Stored data entries:
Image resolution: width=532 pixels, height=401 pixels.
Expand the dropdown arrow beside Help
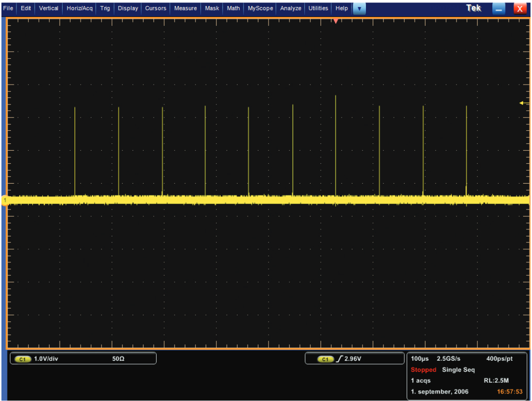click(359, 8)
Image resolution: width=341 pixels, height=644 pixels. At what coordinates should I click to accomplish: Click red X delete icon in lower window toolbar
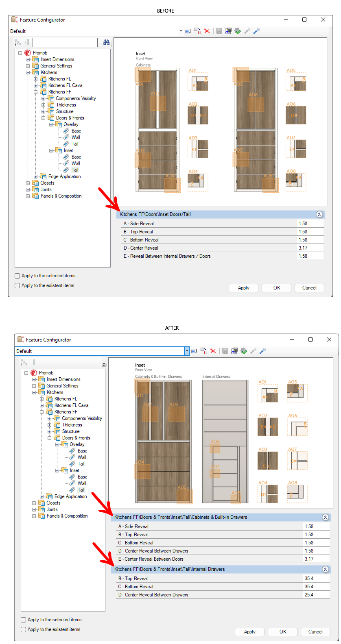[x=213, y=351]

**Work to be completed:** Your task is to transcribe all of the records precisely, with no images included.

**Written response:**
Image resolution: width=532 pixels, height=401 pixels.
Expand the dropdown arrow beside Help
click(359, 8)
Image resolution: width=341 pixels, height=644 pixels. At what coordinates should I click to accomplish: Click red X delete icon in lower window toolbar
[x=213, y=351]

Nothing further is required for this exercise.